> YOUR ASSIGNMENT:
Each of the lines from the one that contains "Continue your subscription" to the end of the entries below should be output exactly.

• • • •

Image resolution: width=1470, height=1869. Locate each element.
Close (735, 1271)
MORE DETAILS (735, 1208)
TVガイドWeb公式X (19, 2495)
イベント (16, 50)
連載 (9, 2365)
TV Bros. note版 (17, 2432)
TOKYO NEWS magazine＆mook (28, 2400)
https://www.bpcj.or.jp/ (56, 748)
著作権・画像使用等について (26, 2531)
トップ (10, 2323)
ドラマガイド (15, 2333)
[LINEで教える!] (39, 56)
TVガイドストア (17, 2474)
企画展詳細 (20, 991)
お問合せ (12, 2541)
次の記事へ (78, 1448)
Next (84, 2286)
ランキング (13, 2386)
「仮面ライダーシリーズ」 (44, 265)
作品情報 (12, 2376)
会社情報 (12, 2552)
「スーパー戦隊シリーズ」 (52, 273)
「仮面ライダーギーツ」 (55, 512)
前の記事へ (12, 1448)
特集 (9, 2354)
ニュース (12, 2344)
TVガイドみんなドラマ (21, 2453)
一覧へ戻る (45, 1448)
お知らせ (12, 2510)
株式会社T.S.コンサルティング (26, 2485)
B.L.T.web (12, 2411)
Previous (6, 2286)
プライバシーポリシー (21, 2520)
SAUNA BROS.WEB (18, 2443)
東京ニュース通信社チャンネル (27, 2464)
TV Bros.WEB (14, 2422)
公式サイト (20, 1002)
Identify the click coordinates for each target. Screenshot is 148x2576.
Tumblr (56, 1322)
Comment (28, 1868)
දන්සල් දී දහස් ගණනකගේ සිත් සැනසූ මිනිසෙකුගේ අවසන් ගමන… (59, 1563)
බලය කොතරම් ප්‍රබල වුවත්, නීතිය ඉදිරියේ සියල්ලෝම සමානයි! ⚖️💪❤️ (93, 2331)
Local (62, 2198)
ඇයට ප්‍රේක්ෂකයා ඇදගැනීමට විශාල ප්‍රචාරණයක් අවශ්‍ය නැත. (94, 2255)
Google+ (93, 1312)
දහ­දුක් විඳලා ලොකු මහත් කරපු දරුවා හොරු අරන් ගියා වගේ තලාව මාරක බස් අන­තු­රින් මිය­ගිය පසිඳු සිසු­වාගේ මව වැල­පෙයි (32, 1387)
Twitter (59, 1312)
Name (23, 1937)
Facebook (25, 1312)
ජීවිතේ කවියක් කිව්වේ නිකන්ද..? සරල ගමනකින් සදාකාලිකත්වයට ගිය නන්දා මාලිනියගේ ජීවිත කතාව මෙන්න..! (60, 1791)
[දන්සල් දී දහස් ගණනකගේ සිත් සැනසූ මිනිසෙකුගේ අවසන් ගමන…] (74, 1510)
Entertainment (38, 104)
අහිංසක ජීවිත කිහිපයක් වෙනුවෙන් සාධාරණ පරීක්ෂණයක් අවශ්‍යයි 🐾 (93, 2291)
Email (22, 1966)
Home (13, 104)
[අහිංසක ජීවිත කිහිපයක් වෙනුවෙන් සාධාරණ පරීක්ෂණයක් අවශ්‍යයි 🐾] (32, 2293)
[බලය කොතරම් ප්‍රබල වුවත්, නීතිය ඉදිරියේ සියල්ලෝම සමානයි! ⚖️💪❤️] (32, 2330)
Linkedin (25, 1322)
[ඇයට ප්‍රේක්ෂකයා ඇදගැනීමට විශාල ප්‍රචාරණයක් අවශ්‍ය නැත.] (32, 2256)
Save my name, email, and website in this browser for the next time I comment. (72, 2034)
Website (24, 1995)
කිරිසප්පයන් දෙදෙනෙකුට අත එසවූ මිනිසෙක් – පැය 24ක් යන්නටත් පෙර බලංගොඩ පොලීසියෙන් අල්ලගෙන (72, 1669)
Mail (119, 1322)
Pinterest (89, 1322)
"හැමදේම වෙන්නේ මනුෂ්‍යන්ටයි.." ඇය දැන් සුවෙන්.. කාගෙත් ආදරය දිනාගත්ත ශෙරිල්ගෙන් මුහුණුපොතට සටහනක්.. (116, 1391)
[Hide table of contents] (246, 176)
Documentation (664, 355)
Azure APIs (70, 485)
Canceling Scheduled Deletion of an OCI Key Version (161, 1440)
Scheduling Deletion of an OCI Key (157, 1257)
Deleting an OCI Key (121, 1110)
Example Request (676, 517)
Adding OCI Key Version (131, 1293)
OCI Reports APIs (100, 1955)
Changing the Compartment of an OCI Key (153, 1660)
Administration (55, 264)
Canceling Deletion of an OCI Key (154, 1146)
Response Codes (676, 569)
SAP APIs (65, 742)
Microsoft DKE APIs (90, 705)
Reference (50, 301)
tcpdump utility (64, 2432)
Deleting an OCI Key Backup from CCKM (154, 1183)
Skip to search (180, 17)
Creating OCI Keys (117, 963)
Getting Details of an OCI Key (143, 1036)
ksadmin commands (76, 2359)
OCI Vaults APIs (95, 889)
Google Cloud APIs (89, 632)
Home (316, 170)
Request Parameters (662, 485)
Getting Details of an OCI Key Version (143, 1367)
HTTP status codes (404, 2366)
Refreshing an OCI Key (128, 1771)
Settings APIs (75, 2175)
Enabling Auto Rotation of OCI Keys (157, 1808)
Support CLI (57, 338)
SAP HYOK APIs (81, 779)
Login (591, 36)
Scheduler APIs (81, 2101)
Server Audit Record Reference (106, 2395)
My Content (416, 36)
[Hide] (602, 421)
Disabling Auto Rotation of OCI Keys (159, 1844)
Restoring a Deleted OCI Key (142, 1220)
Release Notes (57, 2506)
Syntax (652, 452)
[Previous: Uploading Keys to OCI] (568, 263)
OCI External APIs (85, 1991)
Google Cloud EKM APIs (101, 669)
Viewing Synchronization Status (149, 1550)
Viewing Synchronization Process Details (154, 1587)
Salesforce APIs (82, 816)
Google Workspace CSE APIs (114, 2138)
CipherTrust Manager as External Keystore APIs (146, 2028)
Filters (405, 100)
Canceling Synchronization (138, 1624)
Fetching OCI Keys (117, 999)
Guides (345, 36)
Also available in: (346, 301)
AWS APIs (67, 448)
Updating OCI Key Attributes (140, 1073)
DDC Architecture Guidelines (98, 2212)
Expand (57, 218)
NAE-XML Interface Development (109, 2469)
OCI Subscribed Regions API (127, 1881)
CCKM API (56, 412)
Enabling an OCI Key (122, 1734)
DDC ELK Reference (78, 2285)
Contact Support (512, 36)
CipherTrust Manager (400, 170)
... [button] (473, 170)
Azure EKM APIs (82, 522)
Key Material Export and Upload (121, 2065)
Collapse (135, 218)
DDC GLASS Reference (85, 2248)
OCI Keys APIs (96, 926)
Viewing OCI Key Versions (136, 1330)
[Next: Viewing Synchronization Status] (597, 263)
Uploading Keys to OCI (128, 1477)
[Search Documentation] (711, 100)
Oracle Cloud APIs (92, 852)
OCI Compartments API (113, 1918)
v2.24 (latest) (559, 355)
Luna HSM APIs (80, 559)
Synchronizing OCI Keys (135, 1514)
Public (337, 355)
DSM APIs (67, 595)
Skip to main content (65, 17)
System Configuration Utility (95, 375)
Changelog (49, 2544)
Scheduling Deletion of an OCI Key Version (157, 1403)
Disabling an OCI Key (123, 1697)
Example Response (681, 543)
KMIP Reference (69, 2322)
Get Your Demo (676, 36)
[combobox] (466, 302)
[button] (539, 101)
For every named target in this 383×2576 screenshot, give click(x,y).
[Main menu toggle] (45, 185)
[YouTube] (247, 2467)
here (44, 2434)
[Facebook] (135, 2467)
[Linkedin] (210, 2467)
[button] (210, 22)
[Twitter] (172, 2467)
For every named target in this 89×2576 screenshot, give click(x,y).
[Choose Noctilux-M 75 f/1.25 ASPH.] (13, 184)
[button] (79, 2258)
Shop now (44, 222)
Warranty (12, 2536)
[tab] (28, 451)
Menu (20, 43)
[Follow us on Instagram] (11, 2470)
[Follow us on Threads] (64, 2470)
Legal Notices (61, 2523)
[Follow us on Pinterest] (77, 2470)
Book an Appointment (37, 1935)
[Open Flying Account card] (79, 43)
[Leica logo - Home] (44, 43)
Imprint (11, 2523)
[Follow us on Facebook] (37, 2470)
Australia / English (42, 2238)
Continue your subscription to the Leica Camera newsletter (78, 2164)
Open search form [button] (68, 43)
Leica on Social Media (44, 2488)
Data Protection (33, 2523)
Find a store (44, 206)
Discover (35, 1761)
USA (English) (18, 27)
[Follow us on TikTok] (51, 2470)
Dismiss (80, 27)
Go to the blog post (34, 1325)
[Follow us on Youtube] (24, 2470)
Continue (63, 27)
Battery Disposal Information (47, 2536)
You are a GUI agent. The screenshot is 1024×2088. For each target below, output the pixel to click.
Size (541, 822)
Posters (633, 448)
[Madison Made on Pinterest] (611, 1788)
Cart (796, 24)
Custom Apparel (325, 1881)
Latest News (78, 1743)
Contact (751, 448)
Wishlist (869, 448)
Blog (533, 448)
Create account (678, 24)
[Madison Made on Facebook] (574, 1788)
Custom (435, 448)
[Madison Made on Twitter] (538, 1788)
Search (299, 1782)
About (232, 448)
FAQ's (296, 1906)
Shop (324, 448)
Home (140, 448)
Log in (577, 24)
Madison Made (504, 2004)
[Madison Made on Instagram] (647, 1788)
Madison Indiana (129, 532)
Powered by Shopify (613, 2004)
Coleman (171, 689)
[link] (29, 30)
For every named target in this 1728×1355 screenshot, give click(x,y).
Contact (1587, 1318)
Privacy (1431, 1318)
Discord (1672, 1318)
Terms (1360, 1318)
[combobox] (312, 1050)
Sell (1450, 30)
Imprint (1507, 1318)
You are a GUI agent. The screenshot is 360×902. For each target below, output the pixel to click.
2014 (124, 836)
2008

• • • •

> ANSWER TO THIS PROBLEM:
Continue your subscription to the Leica Camera newsletter (78, 2164)
Open search form [button] (68, 43)
Leica on Social Media (44, 2488)
Data Protection (33, 2523)
Find a store (44, 206)
Discover (35, 1761)
USA (English) (18, 27)
[Follow us on TikTok] (51, 2470)
Dismiss (80, 27)
Go to the blog post (34, 1325)
[Follow us on Youtube] (24, 2470)
Continue (63, 27)
Battery Disposal Information (47, 2536)
You are a GUI agent. The screenshot is 1024×2088. For each target below, output the pixel to click.
Size (541, 822)
Posters (633, 448)
[Madison Made on Pinterest] (611, 1788)
Cart (796, 24)
Custom Apparel (325, 1881)
Latest News (78, 1743)
Contact (751, 448)
Wishlist (869, 448)
Blog (533, 448)
Create account (678, 24)
[Madison Made on Facebook] (574, 1788)
Custom (435, 448)
[Madison Made on Twitter] (538, 1788)
Search (299, 1782)
About (232, 448)
FAQ's (296, 1906)
Shop (324, 448)
Home (140, 448)
Log in (577, 24)
Madison Made (504, 2004)
[Madison Made on Instagram] (647, 1788)
Madison Indiana (129, 532)
Powered by Shopify (613, 2004)
Coleman (171, 689)
[link] (29, 30)
For every named target in this 1728×1355 screenshot, give click(x,y).
Contact (1587, 1318)
Privacy (1431, 1318)
Discord (1672, 1318)
Terms (1360, 1318)
[combobox] (312, 1050)
Sell (1450, 30)
Imprint (1507, 1318)
You are a GUI agent. The screenshot is 360×902. For each target below, output the pixel to click.
2014 (124, 836)
2008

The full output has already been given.